Several limitations of this study are worth considering. First, this was a single-center study in the OG unit that adopted a specific discharge policy. We only collected data over a 2-day period after surgery, although delirium may occur over longer periods or under other clinical modes. Therefore, the incidence of POD over the entire hospitalization period may have been underestimated. Second, the time points of pain scores collection were not consistent in original studies; intra- and postoperative blood glucose levels were not collected. We therefore cannot exclude the possibility of adverse events caused by increased postoperative pain or perioperative glucose variability. Although the protective effect of higher preoperative FBG levels was explainable, the cutoffs of the protective glycemic level of T2DM (10.25 mmol/L) and non-T2DM patients (6.05 mmol/L) were not consistent. This was an observational study and did not group patients according to glycemic control. The specific upper range of preoperative FBG levels that confers a protective effect in reducing POD was not found. Additionally, there was no background glucose or dynamic glycemic monitoring, so perioperative glucose variability was unable to assess. Third, the-well accepted assessments of physical performance for the elderly, such as FRAIL score, were not performed in the original study. We were unable to use a comprehensive scale to predict the occurrence of POD in this secondary analysis. Finally, we could not improve elderly patients’ physical performance preoperatively in the short term but were still able to use physical performance indicators as predictors of POD. Therefore, we are in great need to have a widely applicable physical performance measurement that is robust across different populations and settings.
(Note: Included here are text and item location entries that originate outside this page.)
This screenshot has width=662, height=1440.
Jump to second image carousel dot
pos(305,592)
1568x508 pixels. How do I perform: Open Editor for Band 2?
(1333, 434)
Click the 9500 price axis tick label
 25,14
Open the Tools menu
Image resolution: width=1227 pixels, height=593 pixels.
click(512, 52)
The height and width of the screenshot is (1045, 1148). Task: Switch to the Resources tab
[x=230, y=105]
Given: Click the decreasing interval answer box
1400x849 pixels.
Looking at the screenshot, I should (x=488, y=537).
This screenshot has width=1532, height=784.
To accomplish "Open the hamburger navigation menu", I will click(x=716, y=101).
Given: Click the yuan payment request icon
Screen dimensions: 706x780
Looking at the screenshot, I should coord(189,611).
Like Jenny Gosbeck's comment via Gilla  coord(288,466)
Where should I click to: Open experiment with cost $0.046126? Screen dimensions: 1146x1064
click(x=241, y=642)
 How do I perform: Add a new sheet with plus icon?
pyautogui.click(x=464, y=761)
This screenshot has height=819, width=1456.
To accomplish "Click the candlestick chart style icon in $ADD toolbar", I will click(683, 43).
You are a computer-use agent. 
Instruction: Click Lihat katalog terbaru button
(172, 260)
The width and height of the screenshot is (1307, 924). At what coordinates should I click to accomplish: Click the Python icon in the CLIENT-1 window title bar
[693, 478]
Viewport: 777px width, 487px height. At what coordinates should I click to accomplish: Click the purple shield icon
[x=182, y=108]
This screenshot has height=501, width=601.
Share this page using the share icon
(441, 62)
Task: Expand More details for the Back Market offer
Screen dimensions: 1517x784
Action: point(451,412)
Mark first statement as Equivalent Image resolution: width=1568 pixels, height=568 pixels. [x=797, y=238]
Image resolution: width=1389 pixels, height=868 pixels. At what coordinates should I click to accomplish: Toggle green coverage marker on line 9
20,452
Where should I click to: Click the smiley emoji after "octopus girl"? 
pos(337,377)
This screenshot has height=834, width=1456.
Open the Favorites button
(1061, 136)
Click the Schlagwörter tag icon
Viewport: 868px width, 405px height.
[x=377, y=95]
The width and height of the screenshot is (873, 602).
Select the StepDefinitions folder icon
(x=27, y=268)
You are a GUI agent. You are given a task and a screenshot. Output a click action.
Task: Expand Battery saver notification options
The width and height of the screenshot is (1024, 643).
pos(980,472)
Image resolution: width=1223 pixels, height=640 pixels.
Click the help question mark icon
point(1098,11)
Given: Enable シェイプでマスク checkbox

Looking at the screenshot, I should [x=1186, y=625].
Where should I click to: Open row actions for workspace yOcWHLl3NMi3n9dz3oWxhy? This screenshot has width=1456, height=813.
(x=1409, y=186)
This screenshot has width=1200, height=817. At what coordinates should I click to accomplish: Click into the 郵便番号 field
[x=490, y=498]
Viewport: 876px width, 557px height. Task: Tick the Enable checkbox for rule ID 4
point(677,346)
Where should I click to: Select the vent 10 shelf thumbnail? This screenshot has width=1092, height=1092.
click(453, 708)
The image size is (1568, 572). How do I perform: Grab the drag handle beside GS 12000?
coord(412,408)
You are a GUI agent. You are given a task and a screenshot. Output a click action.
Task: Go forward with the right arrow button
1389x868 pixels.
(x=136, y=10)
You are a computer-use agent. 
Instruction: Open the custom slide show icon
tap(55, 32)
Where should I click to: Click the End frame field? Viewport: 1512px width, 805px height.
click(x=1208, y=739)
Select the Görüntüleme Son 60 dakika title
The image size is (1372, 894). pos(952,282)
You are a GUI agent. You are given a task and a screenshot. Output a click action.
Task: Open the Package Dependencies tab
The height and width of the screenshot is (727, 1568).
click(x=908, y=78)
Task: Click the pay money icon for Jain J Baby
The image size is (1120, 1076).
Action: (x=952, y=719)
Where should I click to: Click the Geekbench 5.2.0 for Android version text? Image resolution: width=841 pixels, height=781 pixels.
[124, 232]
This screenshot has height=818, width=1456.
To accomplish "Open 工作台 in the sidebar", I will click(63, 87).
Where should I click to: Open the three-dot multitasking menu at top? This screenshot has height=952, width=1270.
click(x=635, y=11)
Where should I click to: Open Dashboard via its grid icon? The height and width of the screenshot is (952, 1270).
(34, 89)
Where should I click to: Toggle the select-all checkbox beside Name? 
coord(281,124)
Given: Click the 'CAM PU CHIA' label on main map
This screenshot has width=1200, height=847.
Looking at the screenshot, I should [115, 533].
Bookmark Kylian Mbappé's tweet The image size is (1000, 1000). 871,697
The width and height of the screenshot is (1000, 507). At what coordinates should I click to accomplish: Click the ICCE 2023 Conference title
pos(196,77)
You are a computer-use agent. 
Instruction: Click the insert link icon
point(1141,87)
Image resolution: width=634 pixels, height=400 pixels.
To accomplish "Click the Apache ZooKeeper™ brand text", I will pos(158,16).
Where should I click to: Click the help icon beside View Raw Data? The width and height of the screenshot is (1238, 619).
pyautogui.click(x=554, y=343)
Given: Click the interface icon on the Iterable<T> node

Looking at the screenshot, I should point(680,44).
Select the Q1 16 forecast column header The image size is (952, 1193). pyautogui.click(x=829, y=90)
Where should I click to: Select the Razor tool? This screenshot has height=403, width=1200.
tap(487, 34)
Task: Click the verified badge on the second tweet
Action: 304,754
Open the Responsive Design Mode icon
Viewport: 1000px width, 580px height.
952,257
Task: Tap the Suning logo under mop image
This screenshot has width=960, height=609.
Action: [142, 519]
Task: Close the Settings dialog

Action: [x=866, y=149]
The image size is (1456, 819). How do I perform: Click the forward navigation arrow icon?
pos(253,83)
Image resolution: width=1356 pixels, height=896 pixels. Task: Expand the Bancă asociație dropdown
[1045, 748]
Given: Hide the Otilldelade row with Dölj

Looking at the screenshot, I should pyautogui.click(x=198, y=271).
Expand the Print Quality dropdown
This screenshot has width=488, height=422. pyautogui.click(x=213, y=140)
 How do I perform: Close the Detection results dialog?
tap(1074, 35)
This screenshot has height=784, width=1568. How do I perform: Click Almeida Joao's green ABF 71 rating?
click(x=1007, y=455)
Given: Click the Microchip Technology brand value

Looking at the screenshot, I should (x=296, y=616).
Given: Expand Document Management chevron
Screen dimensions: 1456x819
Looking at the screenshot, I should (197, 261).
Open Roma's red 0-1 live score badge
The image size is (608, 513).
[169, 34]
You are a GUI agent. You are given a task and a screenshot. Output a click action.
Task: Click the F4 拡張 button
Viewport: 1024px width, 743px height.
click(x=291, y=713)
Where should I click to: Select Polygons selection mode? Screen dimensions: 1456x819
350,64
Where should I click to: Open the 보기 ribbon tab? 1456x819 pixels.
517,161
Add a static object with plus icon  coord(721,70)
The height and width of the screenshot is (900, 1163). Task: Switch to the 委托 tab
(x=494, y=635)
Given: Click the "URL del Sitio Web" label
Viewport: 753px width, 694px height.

Although the ability to collect data on physical performance at the OG unit was highly limited, the widespread use of motion tracking systems in smartphones presents a tremendous opportunity to explore more accurate and comprehensive assessments of physical performance in older hip fracture patients.

6. Conclusions

Patients with T2DM have a higher risk of developing POD than patients without T2DM. Higher preoperative FBG level and good stair climbing capacity are protective factors for POD; they can be used as potential factors for predicting POD following hip surgery in older patients.